Deutschland am Pranger – doch die Kritiker übersehen die wahren Probleme

Erst die Ukraine und Polen, dann Frankreich und Italien, nun auch noch die USA: Deutschland steht am Pranger, weil es (angeblich) nicht genug für EUropa und die Welt tut. Was ist da los?

On Ukraine and on Energy, Germany Is Upsetting Its Allies in Europe“. So überschreibt die “New York Times” einen Artikel über das Land, “das lange Europas de facto-Leader” war. Deutschland stoße seine Alliierten vor den Kopf und lasse Solidarität vermissen.

Schon klar, es geht um Waffen für die Ukraine, Nord Stream und die Energiekrise. Das US-Blatt wiederholt dieselben Vorwürfe, die wir schon aus der Ukraine und Polen und zuletzt auch aus Frankreich und Italien gehört haben. Dabei ist das Timing schlecht.

Schließlich hat Kanzler Scholz gerade erklärt, dass er die “Führung” beim Wiederaufbau in der Ukraine übernehmen will. Außerdem hat Deutschland ein hochmodernes Luftabwehrsystem nach Kiew geschickt, mit dem nicht einmal die USA mithalten können.

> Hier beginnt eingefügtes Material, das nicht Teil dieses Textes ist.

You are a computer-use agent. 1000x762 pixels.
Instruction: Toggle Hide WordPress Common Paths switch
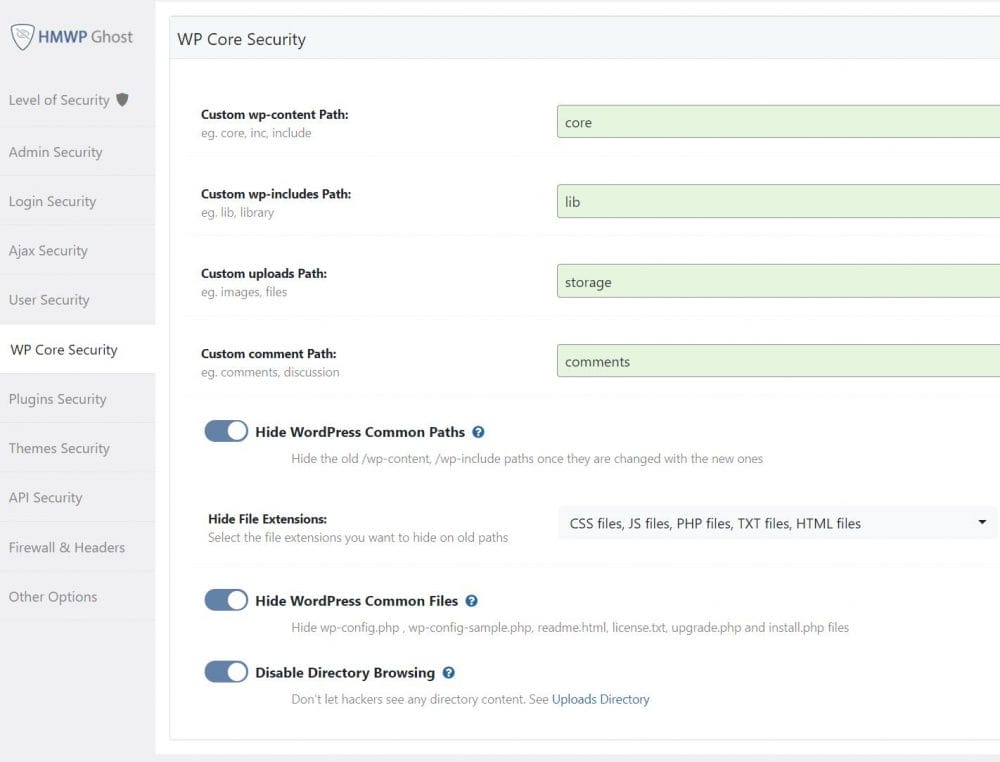pos(226,431)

Die Regierung wird weichgeklopft

Einen Teil der Vorwürfe kann man daher in die Kategorie “weichklopfen” einordnen. Der Kriegsdienstverweigerer Deutschland wird, unter stetem Verweis auf die Nazi-Vergangenheit und die Russland-Connection, zum europäischen Militärdienst geprügelt.

Da dies recht erfolgreich war, ist nun Frankreich an der Reihe. Plötzlich prangern die USA und die Ukraine das angeblich mangelnde Engagement der Franzosen im Krieg gegen Russland an. Sogar fehlende Bereitschaft zum Atomkrieg wird ihnen vorgeworfen.

Ganz nebenbei zielen diese Attacken auch auf das deutsch-französische Gespann, das die EU angetrieben hat, nun aber durch eine neue Achse Kiew-Warschau-London-Washington ersetzt werden soll. So viel zu den geopolitischen Motiven.

Interessanter ist die Wirtschaftspolitik. Denn hier spielt die Musik. Und hier hat Deutschland die größten Fehler gemacht. Die Energiekrise wurde ausgesessen, der Wirtschaftskrieg mit Russland wurde angeheizt, der Ausstieg aus der Atomkraft besiegelt.

Wer dann auch noch – wie Scholz und sein grüner Wirtschaftsminister Habeck – den Gasmarkt zu Höchstpreisen leerkauft und die EU-Partner mit einem “Doppelwumms” an die Wand spielt, muß sich nicht wundern, wenn er angefeindet wird.

Das Wirtschaftsmodell ist perdu

Die Alleingänge ließen sich noch verkraften, wenn Deutschland seine Wirtschaftskraft sichern und seine Rolle als europäisches “Powerhouse” verteidigen könnte. Doch nicht einmal das ist sicher. Das größte EU-Land rutscht gerade in die Rezession.

Zudem hat es sein Wirtschaftsmodell verloren, das auf billiger Energie aus Russland, (fast) kostenloser Verteidigung durch die USA und offenen Absatzmärkten in China beruhte. Die deutsche Wirtschaft wird EUropa nicht mehr lange ziehen können.

Das sollte den Partnern die größten Sorgen machen. Denn es gefährdet die Zukunft der EU, die durch den Krieg ohnehin schwer erschüttert ist. Letztlich steht das gesamte europäische Nachkriegsmodell infrage. Die Einschläge kommen immer näher…

Mehr zu Deutschland und der “deutschen Führung” hier

P.S. Nach einem Krisentreffen in Paris haben sich Präsident Macron und Kanzler Scholz zur Zusammenarbeit bekannt.  Scholz und Macron wollten “eine gemeinsame Agenda der Souveränität, Reindustrialisierung und Dekarbonisierung in Europa vorantreiben”, hieß es im Elysée-Palast.